Calverley Peter M A, Scott Stephen
Clinical Science Centre, University Hospital Aintree, Liverpool, UK.
COPD. 2006 Dec;3(4):233-42. doi: 10.1080/15412550600977544.
Cardiovascular disease (CVD) is a very common cause of death in patients with chronic obstructive pulmonary disease (COPD). Smoking is a well-described risk factor for both COPD and CVD, but CVD in patients with COPD is likely to be due to other factors in addition to smoking. Inflammation may be an important common etiological link between COPD and CVD, being well described in both diseases. It is hypothesized that in COPD a "spill-over" of local airway inflammation into the systemic circulation could contribute to increased CVD in these patients. Inhaled corticosteroids (ICS) have well-documented anti-inflammatory effects and are commonly used for the treatment of COPD, but their effects on cardiovascular endpoints and all-cause mortality have only just started to be examined. A recent meta-analysis has suggested that ICS may reduce all-cause mortality in COPD by around 25%. A case-controlled study specifically examined the effects of ICS on myocardial infarction and suggested that ICS may decrease the incidence of MI by as much as 32%. A large multicenter prospective randomized trial (Towards a Revolution in COPD Health [TORCH]) is now ongoing and will examine the effect of fluticasone propionate in combination with salmeterol on all-cause mortality.

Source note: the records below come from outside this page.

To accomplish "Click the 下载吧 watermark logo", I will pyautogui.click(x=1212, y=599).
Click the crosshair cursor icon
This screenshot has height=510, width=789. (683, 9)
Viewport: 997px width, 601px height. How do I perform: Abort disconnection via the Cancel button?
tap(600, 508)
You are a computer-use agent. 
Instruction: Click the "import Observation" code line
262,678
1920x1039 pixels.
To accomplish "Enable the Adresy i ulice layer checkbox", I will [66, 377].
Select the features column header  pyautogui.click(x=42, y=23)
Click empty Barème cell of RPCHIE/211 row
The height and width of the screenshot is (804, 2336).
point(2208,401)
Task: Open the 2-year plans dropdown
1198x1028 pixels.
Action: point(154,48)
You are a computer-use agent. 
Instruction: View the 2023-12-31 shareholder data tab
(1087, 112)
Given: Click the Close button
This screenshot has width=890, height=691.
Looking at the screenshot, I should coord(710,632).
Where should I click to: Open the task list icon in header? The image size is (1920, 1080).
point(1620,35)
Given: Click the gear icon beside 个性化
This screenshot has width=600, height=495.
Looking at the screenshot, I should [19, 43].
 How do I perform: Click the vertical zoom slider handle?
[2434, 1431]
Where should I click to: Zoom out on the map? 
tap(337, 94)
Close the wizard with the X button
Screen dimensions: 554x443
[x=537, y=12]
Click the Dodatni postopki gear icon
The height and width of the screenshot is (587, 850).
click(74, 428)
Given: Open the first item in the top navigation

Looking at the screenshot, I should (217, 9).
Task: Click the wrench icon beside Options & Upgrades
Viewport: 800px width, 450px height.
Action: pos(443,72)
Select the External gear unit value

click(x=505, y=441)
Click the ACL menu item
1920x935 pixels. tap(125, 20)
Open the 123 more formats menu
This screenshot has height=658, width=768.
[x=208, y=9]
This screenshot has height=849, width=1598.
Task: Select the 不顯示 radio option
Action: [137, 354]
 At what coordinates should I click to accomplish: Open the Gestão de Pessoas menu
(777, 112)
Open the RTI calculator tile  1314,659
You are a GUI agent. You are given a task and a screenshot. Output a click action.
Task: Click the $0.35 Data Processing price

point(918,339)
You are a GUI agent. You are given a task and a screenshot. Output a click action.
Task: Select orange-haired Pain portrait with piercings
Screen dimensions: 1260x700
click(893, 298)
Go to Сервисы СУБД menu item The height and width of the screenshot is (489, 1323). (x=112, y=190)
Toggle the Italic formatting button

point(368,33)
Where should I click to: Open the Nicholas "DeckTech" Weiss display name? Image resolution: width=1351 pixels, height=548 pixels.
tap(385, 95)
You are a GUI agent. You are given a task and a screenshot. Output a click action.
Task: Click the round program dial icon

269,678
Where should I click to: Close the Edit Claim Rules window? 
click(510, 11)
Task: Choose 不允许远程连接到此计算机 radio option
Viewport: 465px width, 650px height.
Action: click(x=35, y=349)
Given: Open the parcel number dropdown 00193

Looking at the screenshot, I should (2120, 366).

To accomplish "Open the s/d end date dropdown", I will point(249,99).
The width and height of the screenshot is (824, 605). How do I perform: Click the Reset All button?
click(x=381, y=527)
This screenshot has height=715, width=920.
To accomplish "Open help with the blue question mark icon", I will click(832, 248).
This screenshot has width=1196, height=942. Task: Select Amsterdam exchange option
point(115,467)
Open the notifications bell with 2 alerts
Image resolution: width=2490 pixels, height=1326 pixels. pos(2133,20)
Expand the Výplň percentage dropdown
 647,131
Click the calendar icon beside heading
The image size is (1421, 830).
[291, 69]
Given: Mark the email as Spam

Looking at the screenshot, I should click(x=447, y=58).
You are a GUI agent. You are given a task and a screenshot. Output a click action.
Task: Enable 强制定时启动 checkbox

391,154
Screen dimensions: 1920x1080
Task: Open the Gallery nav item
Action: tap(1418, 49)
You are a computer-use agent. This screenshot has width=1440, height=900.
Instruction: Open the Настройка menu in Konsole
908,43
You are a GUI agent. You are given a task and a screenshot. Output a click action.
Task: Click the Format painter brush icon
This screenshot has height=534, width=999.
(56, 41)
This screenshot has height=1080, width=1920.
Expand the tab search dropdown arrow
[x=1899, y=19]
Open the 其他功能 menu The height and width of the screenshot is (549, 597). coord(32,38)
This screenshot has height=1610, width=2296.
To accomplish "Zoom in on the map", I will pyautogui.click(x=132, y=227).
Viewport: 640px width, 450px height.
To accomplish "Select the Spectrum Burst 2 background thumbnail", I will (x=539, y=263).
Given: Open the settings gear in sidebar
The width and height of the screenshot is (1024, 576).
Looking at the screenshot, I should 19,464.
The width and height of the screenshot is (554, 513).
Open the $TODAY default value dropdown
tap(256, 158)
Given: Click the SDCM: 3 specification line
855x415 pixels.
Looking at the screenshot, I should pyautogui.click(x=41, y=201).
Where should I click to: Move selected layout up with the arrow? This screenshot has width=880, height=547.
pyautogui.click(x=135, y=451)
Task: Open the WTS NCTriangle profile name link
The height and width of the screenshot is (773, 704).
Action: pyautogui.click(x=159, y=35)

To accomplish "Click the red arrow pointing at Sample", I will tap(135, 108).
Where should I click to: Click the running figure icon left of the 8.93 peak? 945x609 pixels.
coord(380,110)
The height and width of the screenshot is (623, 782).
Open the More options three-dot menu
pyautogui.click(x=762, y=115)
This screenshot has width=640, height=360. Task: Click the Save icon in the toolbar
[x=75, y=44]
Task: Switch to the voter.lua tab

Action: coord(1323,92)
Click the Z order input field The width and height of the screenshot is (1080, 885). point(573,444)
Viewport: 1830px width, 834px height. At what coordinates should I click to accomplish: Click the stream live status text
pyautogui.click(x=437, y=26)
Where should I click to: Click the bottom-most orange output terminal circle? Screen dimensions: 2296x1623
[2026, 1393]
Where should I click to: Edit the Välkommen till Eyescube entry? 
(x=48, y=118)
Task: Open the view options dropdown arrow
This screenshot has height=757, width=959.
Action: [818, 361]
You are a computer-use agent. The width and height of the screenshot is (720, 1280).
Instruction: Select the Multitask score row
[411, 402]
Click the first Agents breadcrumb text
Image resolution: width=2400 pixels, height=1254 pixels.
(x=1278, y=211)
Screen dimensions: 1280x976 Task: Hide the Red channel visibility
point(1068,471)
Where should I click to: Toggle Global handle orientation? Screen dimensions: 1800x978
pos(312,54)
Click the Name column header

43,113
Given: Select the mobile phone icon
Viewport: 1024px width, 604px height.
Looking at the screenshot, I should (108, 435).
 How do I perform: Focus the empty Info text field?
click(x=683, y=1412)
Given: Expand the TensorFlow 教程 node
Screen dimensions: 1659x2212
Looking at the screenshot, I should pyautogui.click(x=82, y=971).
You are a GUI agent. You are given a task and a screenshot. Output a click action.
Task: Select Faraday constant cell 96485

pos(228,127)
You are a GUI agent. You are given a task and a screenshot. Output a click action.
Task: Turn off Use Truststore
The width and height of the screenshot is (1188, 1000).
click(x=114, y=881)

心血管疾病(CVD)是慢性阻塞性肺疾病(COPD)患者常见的死亡原因。吸烟是COPD和CVD公认的危险因素,但COPD患者发生CVD可能除吸烟外还归因于其他因素。炎症可能是COPD和CVD之间重要的共同病因联系,在这两种疾病中均有充分描述。据推测,在COPD中,局部气道炎症“溢出”至体循环可能导致这些患者CVD增加。吸入性糖皮质激素(ICS)具有充分记录的抗炎作用,常用于治疗COPD,但其对心血管终点事件和全因死亡率的影响才刚刚开始研究。最近一项荟萃分析表明,ICS可能使COPD患者的全因死亡率降低约25%。一项病例对照研究专门考察了ICS对心肌梗死的影响,提示ICS可能使心肌梗死发生率降低多达32%。一项大型多中心前瞻性随机试验(慢性阻塞性肺疾病健康革命研究 [TORCH])正在进行中,将考察丙酸氟替卡松联合沙美特罗对全因死亡率的影响。